Ms. Allegaert attempted to get the counterclaim dismissed, but Judge Buckley found her arguments against the hotel were legally untenable. Judge Buckley wrote that Ms. Allegaert’s claims of nuisance and emotional distress caused by the expansion were not actionable because they depend on damages sprouting from construction that hasn’t happened yet. She also found the neighbor’s appeal was outside of the statute of limitations. 

Ms. Allegaert’s attorney Daniel Larkosh said the judge’s decision was surprising and could set a dangerous precedent if developers could quash what he saw as an everyday zoning appeal.

“This is a run of the mill zoning appeal where my client is simply seeking screening for her property,” Mr. Larkosh said. 

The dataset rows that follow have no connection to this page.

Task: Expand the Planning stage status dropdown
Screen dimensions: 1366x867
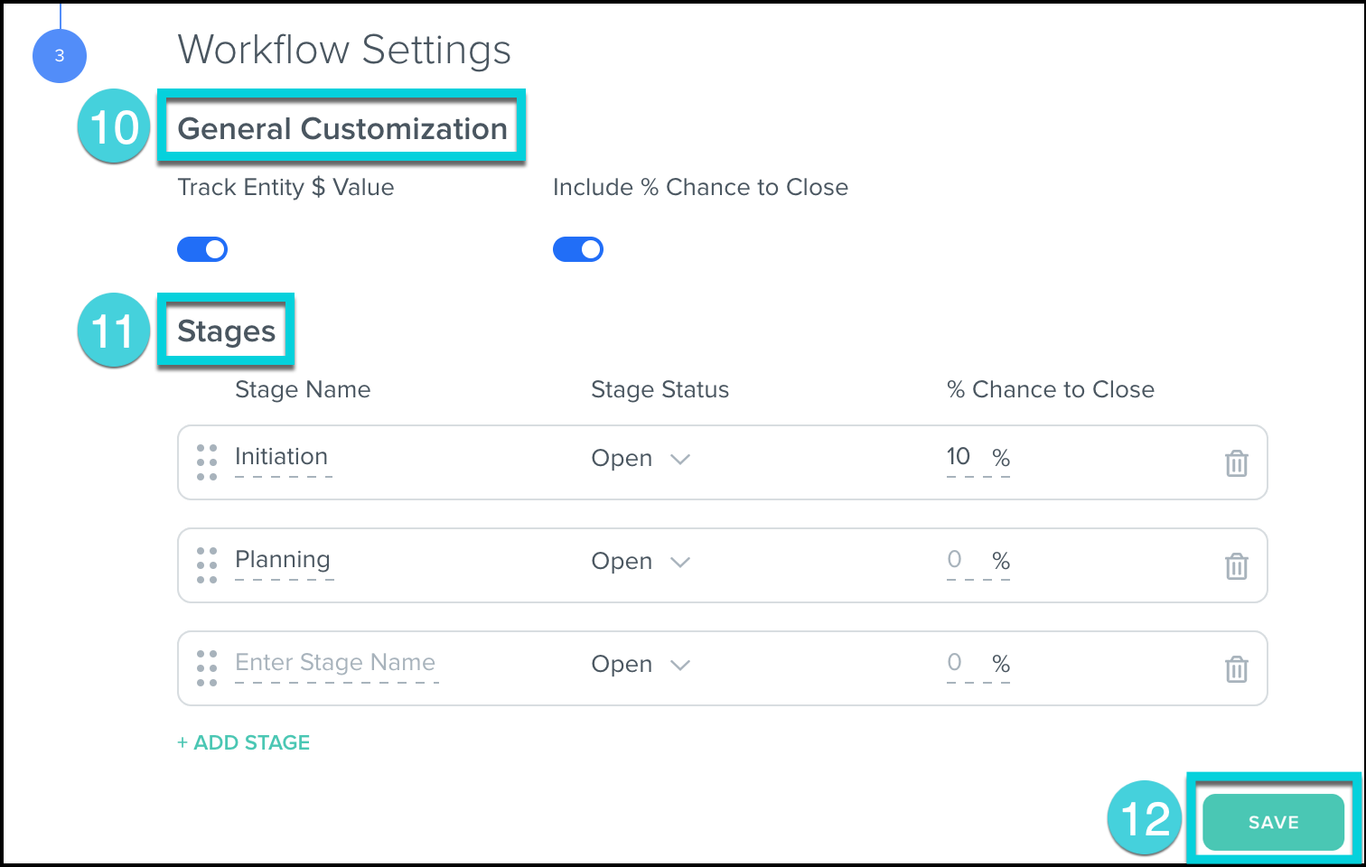Action: 641,562
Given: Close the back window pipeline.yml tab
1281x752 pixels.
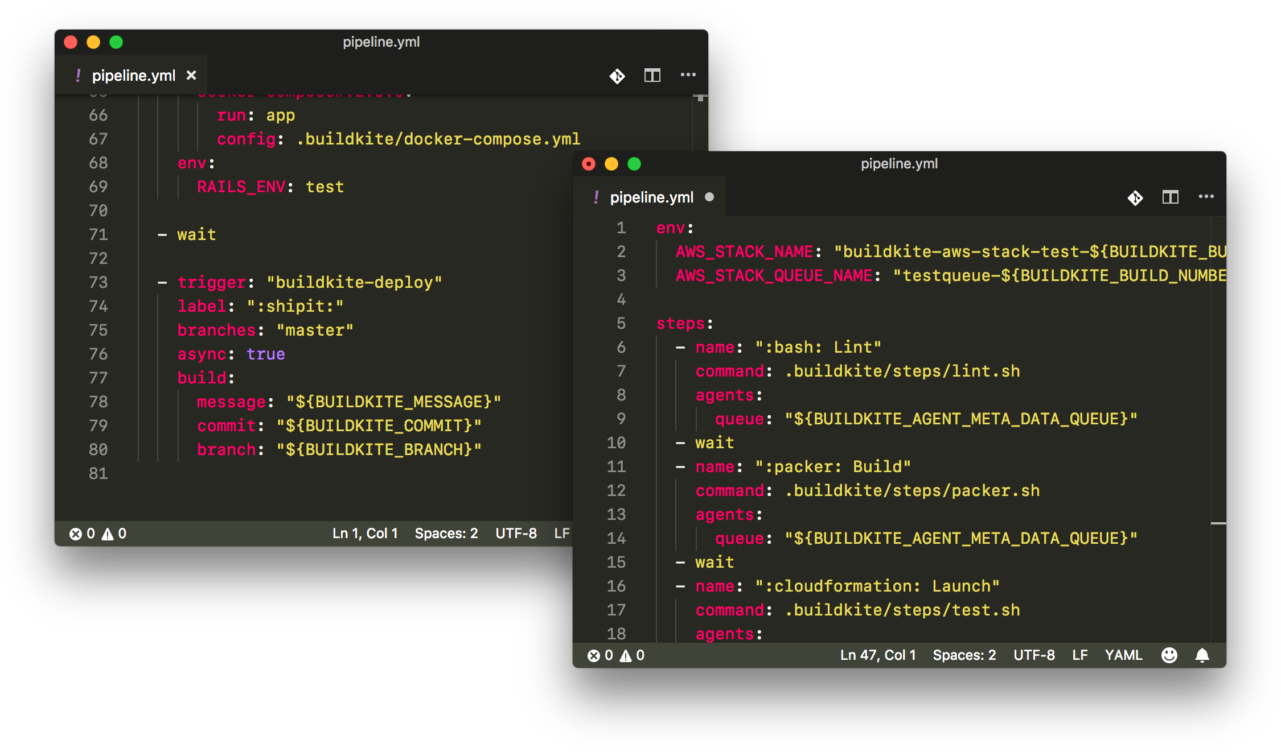Looking at the screenshot, I should pos(191,75).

Rod Jane, the vice president of Upland Capital, which owns the hotel, declined to comment on the specifics of the litigation, but said the company stood behind its plans and he was pleased with the judge’s order. 

“Obviously we are happy with the court’s decision to deny the move to dismiss the counterclaim,” Mr. Jane said.

A next date in that case has not been set, nor has one with the appeals court.